> [HOW TO COMPLETE THIS TASK] Every line in the listing below that holds the word "agent" should be returned.

> [DATA]
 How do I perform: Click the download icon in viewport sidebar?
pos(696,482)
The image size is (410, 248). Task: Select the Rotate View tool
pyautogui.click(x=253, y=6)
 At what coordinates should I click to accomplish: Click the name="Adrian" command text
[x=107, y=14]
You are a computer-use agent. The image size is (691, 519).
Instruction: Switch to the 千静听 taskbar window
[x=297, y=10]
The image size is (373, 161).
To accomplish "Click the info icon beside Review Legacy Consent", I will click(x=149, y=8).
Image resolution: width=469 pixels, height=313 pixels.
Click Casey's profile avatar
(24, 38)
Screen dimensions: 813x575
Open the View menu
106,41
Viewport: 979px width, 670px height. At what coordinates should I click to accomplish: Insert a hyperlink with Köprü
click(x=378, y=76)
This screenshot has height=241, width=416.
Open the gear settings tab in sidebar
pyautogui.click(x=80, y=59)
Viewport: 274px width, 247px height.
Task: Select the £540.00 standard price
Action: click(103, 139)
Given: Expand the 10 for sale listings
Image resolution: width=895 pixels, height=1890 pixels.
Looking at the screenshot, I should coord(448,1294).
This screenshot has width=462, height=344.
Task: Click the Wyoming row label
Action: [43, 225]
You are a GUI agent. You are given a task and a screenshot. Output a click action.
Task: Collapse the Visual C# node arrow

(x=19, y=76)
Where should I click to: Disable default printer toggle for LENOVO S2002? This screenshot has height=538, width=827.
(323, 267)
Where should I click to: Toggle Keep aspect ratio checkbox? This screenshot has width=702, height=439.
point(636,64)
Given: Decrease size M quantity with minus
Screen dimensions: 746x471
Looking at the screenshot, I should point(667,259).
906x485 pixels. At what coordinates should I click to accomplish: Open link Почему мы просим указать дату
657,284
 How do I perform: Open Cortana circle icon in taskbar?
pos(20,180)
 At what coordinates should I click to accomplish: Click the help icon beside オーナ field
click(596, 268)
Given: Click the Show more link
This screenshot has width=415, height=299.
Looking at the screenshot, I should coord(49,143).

> [THE ANSWER]
You are a computer-use agent. The image size is (691, 519).
You are a GUI agent. You are given a task and a screenshot. Output a click action.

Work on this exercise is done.